Translate

mardi 29 avril 2025

Canada 2025 - lendemain de veille

 Bonjour,

Les sondages ont-ils bien prédit les résultats de l'élection? Ça dépend de quel parti on parle et dans quelle province ou région. Dans ce message, je fais un bilan des écarts entre prédictions et résultats pour le Canada dans l'ensemble, pour le Québec et pour l'Ontario. Je regarde ensuite si on peut dire qu'il y a eu des différences significatives selon les méthodologies utilisées.

Commençons d'abord par le Canada.

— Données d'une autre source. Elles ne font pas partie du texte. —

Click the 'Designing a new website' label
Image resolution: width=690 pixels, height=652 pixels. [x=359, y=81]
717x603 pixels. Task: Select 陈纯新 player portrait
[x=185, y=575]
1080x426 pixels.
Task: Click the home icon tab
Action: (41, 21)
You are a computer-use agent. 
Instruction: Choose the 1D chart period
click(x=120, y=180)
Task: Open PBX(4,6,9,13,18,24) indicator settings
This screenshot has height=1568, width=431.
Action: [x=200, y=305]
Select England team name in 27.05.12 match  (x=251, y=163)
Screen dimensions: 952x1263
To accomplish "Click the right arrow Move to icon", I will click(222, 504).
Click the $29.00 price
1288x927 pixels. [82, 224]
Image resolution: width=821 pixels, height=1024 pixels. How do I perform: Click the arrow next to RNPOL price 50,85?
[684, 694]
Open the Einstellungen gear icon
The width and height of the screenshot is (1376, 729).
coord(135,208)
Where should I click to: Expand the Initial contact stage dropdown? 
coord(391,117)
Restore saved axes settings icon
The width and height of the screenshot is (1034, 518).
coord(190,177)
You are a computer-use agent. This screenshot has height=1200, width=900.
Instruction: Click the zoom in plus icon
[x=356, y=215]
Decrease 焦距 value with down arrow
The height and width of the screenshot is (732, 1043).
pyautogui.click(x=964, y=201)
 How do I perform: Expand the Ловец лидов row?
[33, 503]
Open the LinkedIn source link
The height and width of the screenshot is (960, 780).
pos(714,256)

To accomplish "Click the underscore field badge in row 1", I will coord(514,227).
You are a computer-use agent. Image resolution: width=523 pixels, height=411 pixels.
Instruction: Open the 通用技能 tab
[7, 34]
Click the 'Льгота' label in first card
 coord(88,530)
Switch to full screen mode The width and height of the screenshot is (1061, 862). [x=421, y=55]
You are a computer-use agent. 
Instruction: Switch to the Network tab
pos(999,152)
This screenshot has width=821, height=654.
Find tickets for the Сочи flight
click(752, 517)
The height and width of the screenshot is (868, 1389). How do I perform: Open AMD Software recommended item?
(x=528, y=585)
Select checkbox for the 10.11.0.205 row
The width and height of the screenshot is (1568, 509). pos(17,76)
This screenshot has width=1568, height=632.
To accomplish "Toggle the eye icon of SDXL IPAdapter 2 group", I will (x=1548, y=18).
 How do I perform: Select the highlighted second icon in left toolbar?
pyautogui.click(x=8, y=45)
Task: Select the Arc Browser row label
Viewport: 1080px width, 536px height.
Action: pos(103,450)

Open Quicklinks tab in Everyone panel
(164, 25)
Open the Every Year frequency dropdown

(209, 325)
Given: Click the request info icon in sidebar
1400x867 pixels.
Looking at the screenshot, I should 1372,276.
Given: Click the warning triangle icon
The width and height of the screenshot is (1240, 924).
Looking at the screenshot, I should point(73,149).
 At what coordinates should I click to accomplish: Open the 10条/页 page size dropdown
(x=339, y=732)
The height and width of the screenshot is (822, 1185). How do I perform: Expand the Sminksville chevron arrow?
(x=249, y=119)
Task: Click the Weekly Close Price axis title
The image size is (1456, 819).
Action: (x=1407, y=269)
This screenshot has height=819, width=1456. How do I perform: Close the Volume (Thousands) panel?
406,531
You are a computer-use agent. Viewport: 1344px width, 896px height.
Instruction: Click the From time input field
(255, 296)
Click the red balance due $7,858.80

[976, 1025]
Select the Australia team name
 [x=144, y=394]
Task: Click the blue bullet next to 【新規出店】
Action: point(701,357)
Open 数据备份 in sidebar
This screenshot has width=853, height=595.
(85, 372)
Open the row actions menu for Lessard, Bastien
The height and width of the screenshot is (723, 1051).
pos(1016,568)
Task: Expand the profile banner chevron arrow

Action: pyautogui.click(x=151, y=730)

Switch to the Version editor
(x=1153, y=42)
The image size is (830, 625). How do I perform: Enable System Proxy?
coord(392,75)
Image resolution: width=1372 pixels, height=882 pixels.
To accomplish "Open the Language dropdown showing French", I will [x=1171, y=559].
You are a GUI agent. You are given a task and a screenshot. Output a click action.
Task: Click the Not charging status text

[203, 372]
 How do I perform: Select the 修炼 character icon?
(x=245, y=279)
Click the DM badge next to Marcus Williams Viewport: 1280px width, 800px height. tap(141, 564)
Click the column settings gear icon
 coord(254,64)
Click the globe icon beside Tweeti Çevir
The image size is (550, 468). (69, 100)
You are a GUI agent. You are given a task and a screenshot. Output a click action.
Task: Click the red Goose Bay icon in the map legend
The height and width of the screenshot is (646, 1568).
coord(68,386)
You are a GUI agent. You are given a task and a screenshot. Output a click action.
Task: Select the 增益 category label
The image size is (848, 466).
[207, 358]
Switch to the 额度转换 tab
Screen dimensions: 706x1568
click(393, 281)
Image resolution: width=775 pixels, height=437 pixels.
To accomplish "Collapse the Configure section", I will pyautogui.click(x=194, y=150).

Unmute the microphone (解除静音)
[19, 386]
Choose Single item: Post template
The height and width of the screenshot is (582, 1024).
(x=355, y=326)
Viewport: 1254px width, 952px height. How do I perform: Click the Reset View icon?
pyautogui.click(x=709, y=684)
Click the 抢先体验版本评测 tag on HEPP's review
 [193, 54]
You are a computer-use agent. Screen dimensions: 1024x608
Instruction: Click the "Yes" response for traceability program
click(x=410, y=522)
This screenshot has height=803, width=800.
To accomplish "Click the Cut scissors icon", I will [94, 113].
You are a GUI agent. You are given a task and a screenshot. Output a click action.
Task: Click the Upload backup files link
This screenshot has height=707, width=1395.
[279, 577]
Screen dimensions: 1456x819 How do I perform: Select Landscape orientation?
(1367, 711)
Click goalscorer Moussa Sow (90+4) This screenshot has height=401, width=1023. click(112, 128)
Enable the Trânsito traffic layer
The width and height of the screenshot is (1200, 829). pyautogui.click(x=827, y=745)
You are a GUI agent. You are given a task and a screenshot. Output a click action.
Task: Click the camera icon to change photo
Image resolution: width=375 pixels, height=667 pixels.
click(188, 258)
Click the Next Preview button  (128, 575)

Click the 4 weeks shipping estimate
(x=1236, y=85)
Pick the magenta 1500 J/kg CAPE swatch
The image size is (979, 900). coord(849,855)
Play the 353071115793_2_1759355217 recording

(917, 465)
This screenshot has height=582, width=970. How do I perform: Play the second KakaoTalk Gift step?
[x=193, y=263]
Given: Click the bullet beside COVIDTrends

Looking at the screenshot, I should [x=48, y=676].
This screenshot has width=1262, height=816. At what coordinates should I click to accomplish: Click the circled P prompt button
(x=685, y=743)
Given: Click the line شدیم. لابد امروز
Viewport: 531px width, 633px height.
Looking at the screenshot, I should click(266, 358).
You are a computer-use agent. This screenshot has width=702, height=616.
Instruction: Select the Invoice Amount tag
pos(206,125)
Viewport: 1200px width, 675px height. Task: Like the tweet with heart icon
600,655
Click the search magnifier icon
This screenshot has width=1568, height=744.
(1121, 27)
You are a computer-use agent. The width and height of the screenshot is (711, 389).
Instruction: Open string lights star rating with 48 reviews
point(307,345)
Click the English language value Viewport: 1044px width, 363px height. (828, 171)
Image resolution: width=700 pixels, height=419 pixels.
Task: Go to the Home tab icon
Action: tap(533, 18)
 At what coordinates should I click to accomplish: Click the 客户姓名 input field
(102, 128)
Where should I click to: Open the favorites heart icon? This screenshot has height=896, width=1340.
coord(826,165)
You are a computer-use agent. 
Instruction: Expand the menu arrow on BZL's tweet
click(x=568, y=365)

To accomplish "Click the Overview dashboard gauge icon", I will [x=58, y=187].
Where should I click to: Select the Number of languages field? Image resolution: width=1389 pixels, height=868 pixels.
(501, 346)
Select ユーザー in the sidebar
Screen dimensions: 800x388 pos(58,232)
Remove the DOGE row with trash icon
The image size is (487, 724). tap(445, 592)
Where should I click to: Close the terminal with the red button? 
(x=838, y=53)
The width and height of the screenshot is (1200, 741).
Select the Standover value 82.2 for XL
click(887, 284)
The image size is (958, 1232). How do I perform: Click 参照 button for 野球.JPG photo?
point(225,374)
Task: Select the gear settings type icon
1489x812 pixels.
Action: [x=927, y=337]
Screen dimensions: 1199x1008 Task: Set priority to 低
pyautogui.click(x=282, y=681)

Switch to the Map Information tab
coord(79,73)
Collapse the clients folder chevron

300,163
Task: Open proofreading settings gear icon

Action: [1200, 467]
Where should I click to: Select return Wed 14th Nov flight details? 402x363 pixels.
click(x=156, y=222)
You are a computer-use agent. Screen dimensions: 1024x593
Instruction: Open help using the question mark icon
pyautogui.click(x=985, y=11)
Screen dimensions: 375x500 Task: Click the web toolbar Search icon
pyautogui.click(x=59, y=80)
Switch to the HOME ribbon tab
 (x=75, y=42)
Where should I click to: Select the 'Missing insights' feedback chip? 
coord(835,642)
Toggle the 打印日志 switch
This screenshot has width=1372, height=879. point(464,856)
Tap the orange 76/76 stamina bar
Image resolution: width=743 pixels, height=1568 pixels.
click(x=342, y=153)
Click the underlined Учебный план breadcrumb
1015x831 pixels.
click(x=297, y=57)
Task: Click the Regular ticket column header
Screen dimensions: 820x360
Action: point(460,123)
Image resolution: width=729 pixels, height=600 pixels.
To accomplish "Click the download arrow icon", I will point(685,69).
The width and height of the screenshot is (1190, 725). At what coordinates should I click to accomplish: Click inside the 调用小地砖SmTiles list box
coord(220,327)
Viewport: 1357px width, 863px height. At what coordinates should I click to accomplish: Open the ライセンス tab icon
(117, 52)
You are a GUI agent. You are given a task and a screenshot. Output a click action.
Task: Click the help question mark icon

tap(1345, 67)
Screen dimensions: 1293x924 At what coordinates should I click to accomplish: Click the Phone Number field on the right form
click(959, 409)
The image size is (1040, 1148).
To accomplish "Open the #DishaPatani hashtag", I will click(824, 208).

Les sondages avaient estimé que le Parti Libéral du Canada (PLC) obtiendrait la pluralité des votes avec une estimation d'un peu plus de 43%.  C'est le résultat qu'il a obtenu, "pile poil", soit 43,7% (à 16h00 aujourd'hui) Par contre, pour ce qui est du Parti conservateur du Canada (PCC), les sondages estimaient sa part du vote à 39%.  Il a été sous-estimé, obtenant 41,3% du vote. Pour ce qui est du Nouveau parti démocratique (NPD), ses intentions de vote étaient estimées à près de 8% d'appui. Il aura obtenu 6,3% du vote. La sous-estimation du vote conservateur et la surestimation du vote NPD est relativement "classique" mais à ces niveaux, ces biais ont semblé avoir des conséquences importantes sur le nombre de sièges que chaque parti a obtenus.  Je vais parler du vote pour le Bloc Québécois en présentant les graphiques pour le Québec. Par ailleurs, je ne parle pas des deux très petits partis -- Parti Vert et Parti populaire du Canada -- dont le vote et l'estimation des intentions de vote, se retrouvent autour de 1%.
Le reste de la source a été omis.